BEGIN SOURCE DATA
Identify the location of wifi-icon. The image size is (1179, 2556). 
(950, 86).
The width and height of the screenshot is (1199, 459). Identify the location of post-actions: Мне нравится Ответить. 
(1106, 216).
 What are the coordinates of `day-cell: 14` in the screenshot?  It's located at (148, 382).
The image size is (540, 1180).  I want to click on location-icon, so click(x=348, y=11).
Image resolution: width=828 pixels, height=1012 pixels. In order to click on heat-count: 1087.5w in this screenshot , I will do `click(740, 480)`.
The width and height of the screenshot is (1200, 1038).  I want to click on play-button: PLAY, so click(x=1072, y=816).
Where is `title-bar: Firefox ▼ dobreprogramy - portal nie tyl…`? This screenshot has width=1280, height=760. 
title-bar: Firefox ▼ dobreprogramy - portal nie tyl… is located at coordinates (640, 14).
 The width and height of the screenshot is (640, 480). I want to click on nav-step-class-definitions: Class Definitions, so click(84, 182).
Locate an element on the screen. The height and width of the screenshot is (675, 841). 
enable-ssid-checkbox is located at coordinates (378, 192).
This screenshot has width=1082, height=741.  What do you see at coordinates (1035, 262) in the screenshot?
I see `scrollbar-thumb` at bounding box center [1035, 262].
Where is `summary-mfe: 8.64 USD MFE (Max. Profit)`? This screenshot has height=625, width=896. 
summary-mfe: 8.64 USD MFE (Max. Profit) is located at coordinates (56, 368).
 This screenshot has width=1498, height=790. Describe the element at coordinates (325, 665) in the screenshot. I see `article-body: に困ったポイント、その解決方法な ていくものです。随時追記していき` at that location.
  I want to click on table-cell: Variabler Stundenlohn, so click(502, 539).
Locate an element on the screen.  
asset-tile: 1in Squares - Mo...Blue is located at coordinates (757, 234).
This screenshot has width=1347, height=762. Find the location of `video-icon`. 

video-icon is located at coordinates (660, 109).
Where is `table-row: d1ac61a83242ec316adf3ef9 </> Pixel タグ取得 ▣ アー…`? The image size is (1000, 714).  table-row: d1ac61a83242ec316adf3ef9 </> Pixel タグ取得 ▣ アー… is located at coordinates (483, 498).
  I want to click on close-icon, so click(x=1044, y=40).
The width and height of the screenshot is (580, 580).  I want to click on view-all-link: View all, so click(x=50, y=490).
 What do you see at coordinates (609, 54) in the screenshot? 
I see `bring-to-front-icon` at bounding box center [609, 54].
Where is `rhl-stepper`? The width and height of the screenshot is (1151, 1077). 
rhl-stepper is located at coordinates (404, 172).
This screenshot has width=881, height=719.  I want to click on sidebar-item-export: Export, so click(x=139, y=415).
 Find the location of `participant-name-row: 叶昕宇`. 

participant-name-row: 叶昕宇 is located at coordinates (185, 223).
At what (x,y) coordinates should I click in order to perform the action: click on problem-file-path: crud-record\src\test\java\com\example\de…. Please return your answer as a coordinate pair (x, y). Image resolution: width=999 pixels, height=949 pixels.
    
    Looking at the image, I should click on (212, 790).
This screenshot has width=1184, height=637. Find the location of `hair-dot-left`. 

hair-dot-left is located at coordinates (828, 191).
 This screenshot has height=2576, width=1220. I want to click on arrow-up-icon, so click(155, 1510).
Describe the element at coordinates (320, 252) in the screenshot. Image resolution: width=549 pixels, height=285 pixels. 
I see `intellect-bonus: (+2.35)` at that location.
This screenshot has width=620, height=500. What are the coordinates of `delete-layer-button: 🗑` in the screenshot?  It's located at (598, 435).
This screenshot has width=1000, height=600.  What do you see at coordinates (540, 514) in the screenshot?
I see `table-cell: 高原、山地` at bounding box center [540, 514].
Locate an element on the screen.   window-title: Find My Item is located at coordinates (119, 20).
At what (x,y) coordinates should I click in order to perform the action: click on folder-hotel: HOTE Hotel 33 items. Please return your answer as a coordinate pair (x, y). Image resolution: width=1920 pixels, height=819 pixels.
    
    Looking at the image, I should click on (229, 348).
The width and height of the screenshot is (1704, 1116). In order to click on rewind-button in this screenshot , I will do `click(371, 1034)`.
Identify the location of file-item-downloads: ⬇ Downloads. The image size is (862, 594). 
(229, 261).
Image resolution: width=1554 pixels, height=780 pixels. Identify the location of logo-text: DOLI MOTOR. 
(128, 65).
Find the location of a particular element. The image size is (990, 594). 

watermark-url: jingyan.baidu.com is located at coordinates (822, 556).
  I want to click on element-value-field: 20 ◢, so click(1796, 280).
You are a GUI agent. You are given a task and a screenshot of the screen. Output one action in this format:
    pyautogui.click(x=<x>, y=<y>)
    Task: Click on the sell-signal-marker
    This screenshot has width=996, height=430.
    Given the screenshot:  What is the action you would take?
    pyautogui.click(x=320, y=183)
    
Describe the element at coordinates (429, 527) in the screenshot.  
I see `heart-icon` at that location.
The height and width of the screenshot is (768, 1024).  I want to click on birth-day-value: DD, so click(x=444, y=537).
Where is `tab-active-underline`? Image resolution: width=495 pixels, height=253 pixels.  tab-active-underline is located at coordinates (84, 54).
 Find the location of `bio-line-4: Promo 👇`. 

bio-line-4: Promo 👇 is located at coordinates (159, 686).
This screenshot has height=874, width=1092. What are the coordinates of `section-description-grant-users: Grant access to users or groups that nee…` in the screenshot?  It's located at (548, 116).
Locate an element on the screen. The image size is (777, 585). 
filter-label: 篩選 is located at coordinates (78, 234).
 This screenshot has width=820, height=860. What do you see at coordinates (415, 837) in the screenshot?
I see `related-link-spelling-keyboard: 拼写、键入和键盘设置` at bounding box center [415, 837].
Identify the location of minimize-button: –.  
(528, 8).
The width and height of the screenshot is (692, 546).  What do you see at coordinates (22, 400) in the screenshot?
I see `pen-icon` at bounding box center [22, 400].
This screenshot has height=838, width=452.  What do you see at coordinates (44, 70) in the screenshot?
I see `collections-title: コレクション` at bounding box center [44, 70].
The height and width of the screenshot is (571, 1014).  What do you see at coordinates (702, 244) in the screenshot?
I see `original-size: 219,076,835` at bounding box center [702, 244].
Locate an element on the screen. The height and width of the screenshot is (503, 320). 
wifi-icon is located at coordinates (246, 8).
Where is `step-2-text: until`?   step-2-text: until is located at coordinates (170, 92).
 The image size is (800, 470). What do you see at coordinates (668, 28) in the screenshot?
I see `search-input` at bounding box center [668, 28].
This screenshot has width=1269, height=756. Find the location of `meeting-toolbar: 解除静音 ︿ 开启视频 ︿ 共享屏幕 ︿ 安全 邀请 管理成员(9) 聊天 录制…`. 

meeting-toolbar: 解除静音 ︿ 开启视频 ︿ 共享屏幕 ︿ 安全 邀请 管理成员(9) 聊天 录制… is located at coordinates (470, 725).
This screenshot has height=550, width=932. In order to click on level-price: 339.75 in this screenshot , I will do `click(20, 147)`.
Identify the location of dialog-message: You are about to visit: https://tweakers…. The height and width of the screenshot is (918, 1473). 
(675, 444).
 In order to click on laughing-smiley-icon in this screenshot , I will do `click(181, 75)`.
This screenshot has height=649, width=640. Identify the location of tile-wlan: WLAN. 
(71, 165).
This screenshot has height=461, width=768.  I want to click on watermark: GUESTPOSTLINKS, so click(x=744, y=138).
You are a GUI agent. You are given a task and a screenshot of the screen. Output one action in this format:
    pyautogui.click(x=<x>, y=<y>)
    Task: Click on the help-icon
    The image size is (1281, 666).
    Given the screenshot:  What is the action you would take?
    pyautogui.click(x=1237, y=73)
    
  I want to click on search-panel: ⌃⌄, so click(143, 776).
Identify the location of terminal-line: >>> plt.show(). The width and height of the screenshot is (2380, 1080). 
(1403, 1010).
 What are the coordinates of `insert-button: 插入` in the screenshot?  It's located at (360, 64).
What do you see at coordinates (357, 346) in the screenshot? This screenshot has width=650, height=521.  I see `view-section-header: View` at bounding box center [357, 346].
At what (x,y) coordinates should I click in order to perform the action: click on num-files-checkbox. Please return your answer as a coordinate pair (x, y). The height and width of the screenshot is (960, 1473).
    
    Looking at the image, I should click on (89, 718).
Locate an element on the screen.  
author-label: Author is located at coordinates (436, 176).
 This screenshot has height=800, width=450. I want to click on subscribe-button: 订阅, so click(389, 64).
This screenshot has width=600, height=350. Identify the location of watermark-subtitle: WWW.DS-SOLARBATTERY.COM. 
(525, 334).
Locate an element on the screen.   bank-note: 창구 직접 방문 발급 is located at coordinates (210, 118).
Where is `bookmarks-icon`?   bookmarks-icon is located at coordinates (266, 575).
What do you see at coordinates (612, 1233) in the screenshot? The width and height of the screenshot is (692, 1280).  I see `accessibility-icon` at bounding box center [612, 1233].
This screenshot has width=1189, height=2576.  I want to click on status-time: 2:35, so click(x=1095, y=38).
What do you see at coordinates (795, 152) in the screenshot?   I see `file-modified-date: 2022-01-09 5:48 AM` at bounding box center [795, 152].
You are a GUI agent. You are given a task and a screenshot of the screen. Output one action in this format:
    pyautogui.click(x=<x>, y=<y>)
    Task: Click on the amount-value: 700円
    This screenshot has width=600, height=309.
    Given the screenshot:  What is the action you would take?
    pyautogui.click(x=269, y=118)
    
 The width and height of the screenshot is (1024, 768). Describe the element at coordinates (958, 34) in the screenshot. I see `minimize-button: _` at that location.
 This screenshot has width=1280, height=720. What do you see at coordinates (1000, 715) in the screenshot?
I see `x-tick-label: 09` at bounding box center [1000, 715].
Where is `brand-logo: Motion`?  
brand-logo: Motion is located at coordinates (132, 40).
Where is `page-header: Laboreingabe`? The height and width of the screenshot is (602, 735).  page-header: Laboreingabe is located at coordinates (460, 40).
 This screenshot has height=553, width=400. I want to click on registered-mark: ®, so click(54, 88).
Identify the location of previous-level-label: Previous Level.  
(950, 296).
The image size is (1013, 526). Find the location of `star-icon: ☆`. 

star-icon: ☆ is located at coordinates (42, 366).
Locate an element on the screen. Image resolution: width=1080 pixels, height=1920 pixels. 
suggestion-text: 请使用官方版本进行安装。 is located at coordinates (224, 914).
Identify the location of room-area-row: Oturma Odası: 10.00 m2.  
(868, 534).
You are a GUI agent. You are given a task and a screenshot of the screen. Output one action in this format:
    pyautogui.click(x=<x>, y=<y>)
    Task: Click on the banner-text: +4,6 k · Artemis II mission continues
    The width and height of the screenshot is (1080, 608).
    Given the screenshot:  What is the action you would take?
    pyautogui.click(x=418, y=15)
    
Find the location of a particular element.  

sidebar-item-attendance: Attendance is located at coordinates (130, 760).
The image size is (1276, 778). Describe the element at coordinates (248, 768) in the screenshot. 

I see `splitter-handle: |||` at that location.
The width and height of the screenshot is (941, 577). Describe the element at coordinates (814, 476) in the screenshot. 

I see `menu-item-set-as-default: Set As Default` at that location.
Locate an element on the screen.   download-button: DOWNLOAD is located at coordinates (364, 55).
END SOURCE DATA
(TASK DESCRIPTION)
Copy the lines of the listing verbatim, from the line that contains "This screenshot has height=649, width=640." through the line that contains "This screenshot has height=461, width=768.", including both of those lines.

(ANSWER FOR THE TASK)
This screenshot has height=649, width=640. Identify the location of tile-wlan: WLAN. 
(71, 165).
This screenshot has height=461, width=768.  I want to click on watermark: GUESTPOSTLINKS, so click(x=744, y=138).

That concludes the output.